Ce trentenaire toulousain se bat depuis près de six ans pour la reconnaissance de ses droits. Il veut dénoncer, haut et fort, les conditions jugées "indignes" dans lesquelles sont contraintes de voyager les personnes qui, comme lui, sont en situation de handicap.
"Avec mon fauteuil roulant, je suis placé à côté des bagages, en plein milieu de l'allée centrale, les passagers sont obligés de m'enjamber, je suis vraiment considéré comme de la marchandise, c'est totalement dégradant"
dénonce t-il.
Sans compter qu'il lui est impossible d'utiliser les toilettes, situées "à l'étage ou dans des wagons qui ne me sont pas accessibles". Il avoue s'être déjà "uriné dessus", ne pouvant plus se retenir.
Matériel non accessible, pas de personnel d'assistance
Sa plainte contre la SNCF remonte à 2016.
Après une défaite en première instance, une victoire en appel et une nouvelle défaite en cassation, voilà aujourd'hui l'affaire renvoyée une nouvelle fois en appel, à Bordeaux.
RDV ce vendredi 08 octobre, aux alentours de 8h00, où je tiendrai une conférence de presse, en présence de mon avocat, @MeNakache , devant la Cour d'appel de Bordeaux pic.twitter.com/jXtz5L595x
— Kévin Fermine (@kevin_fermine) October 4, 2021
C'est cette 4e audience qui s'est tenue ce vendredi matin.

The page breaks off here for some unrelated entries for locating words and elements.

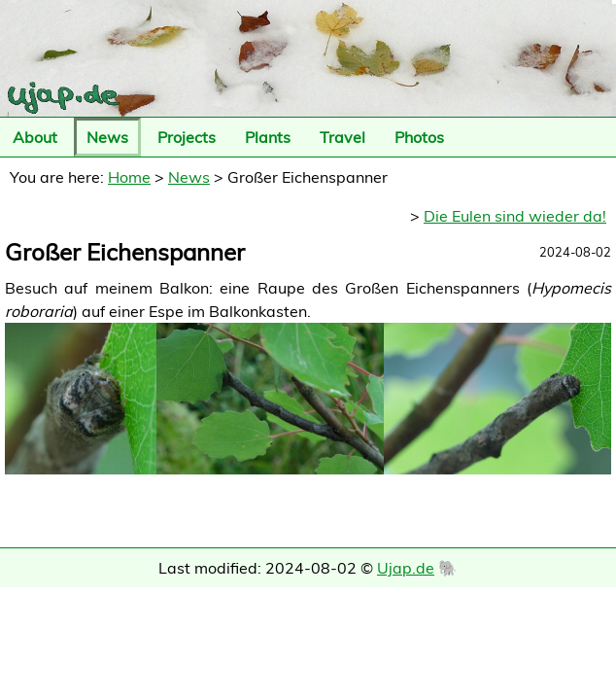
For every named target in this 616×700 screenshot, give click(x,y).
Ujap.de (405, 568)
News (107, 137)
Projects (187, 137)
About (35, 137)
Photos (419, 137)
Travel (342, 137)
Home (129, 177)
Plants (267, 137)
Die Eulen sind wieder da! (515, 216)
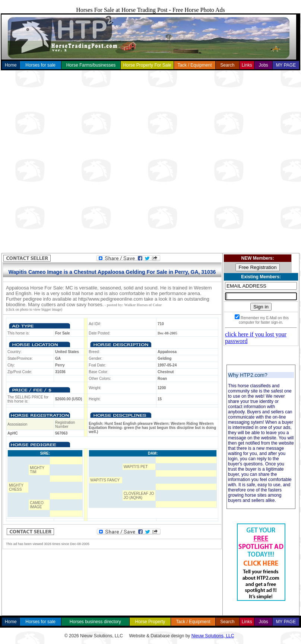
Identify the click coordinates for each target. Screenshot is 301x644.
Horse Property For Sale (147, 65)
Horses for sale (40, 65)
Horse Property (150, 622)
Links (247, 65)
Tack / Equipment (194, 65)
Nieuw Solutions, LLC (213, 636)
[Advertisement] (88, 161)
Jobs (263, 65)
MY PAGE (286, 65)
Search (227, 65)
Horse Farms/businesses (91, 65)
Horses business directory (95, 622)
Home (11, 65)
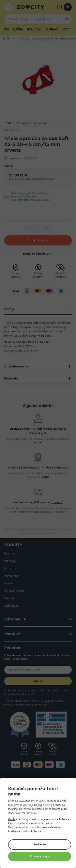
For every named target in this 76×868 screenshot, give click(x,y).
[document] (40, 824)
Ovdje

"Il y a deux volets dans cette affaire" explique l'avocat de Kevin, Me Pascal Nakache, "l'accessibilité et l'assistance aux personnes. L'accessibilité c'est le matériel qui doit être adapté. Pour cela la Cour de cassation a estimé que la SNCF avait un délai pour se mettre en conformité. En revanche pour l'assistance, l'aide humaine, elle a affirmé qu'elle s'impose immédiatement".
L'avocat a tenté, ce matin, de convaincre les juges que"le bouton d'appel" destiné aux personnes en situation de handicap ne suffit pas. "Il n'y a pas de personnel réellement affecté, ce sont les contrôleurs qui sont censés porter assistance mais naturellement ils ont autre chose à faire".
Des milliers de personnes susceptibles d'attaquer la SNCF en cas de jurisprudence
En ce qui concerne le matériel, la SNCF a encore trois ans pour l'adapter et le rendre accessible.
"Mais 2024 c'est demain ! Elle va certainement demander un nouveau délai" redoute Kevin qui voit les années passer et rien n'évoluer alors que la loi sur l'accessibilité universelle remonte à plus de 15 ans.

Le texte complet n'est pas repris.